Aconteceu esta semana, com a notícia de uma jovem de 19 anos, natural de São Tomé e a estudar no Porto, obrigada a sair do quarto onde vivia por estar grávida. A estudante, que com sete meses de gestação continua a ir às aulas, está desde 2023 em Portugal com uma bolsa de estudos, ao abrigo de um protocolo celebrado entre a escola que frequenta e uma instituição são-tomense. A contar tostões, ela e o namorado vivem os dias em sobressalto, com medo que o filho lhes seja retirado por o salário dele não ser suficiente para arranjarem uma solução estável para os três. Mais uma história de carência num país onde o direito a habitação digna para todos está na Constituição e em mais lado nenhum.
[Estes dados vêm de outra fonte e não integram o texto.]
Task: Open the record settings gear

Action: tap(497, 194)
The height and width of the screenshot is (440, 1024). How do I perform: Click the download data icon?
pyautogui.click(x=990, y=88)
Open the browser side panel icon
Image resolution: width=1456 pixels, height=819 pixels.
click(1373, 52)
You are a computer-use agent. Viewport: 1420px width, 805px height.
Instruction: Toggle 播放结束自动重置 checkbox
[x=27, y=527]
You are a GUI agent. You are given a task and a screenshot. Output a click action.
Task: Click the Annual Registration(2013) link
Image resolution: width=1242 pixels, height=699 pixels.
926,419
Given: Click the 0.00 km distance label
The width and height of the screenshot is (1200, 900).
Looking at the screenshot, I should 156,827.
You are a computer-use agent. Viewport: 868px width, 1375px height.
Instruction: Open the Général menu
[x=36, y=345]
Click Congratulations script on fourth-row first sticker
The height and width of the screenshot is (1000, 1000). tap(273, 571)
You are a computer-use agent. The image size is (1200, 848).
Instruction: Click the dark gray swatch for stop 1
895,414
Os comentários ao caso chegaram em forma de murro, um golpe atrás do outro. Traduzem uma perversidade e malícia que escolho não reproduzir neste espaço, pelos danos que já causaram e podem causar. Uma grávida à procura de um quarto para viver - nem sequer uma casa - e atormentada pela ideia de não poder ser a mãe que quer ser não é sempre lamentável, parece. Porque é imigrante, porque não é branca, porque é estudante, porque está grávida aos 19. A mesma idade que tinham muitas das nossas mães, tias, avós e bisavós quando tiveram os seus filhos. Eles e elas também lá estão. Nesses repositórios de opiniões onde, sob o escudo da liberdade de expressão, cada um diz o que quer.
Numa altura em que se dá especial destaque ao potencial impacto nocivo das redes sociais – ou da sua desregulação – nos comportamentos de adolescentes, que encontram lugar em movimentos que propagam ideais supremacistas, misóginos e violentos, não esqueçamos que o exemplo vem de cima.